** Opening RECORD SET block **

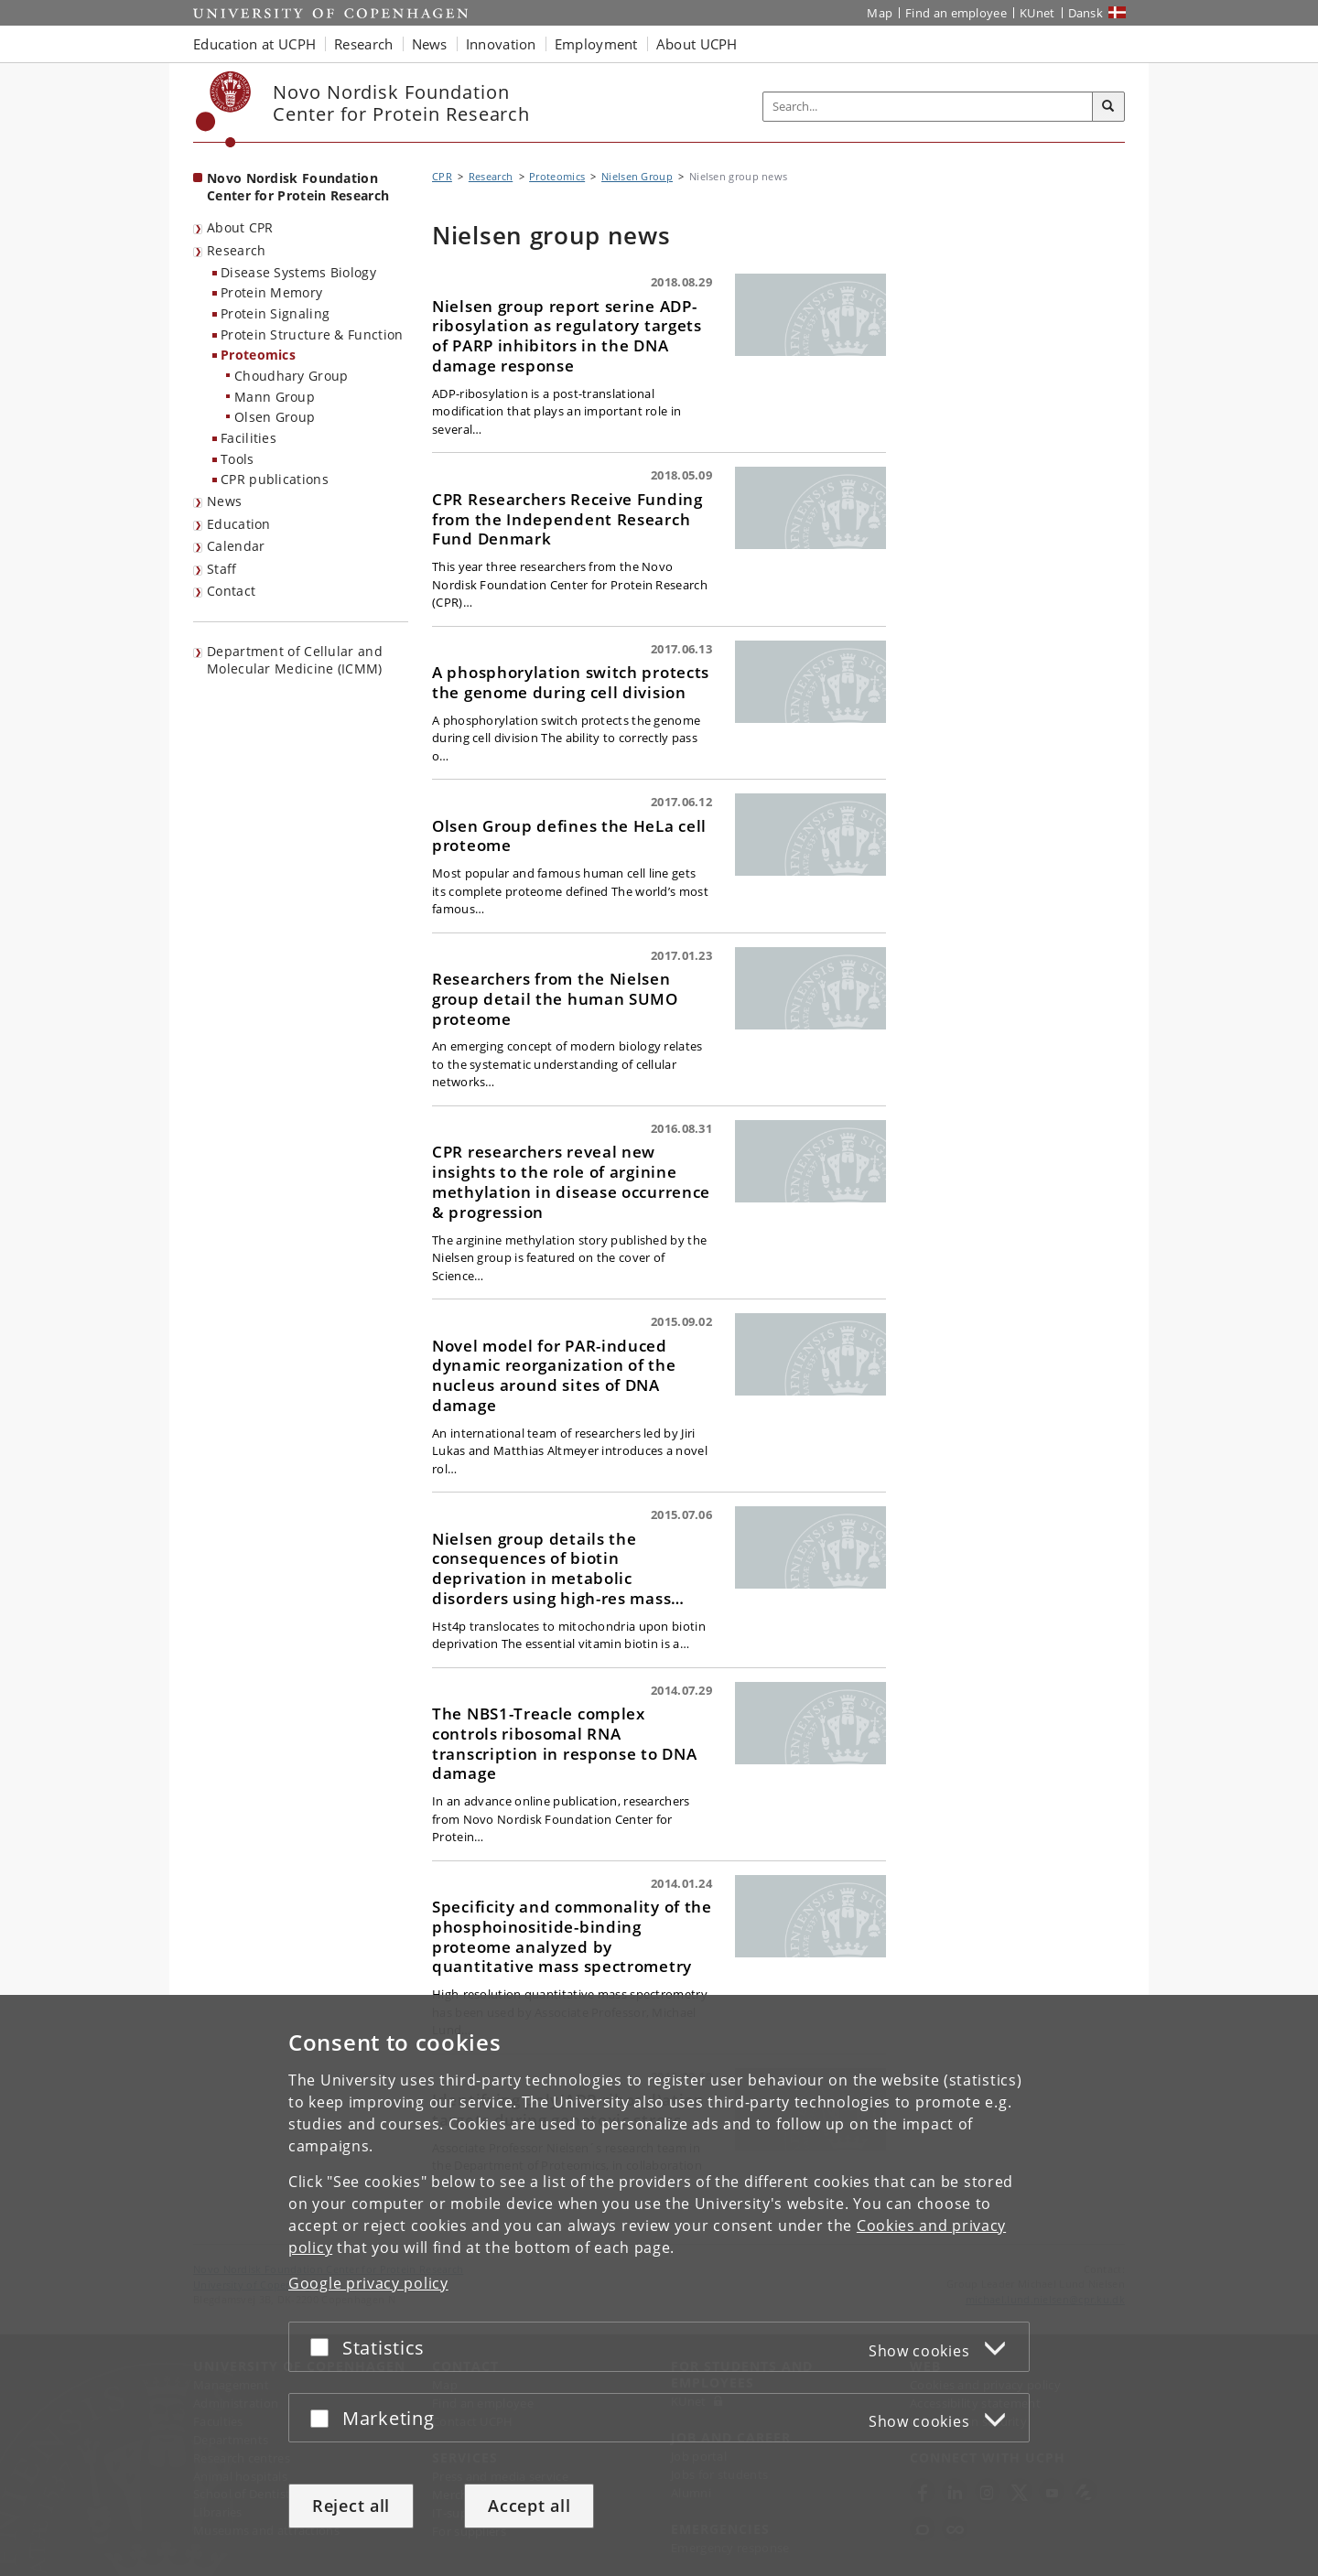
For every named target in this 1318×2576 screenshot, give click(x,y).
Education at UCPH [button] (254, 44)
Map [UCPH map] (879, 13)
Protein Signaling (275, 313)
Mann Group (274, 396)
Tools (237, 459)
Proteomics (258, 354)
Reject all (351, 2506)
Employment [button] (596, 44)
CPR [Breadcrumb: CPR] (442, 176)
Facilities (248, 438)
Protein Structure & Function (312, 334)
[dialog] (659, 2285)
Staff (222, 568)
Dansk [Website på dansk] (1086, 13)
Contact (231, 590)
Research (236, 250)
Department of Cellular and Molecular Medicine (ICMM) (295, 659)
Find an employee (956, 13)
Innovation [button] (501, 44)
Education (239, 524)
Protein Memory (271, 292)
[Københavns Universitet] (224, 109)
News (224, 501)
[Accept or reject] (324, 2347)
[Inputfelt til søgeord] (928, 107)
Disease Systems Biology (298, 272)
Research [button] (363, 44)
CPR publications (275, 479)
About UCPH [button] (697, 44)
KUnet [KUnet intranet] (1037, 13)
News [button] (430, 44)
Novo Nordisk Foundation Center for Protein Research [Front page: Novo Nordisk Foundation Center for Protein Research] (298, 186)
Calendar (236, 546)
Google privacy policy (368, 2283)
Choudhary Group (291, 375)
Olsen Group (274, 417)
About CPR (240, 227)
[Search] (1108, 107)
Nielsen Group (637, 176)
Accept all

** Closing RECORD SET block **

→ INSTRUCTIONS TO FOLLOW
Before answering, count every line of the records that contains "Research"; the answer is that number and nothing more.

→ WRITTEN RESPONSE
3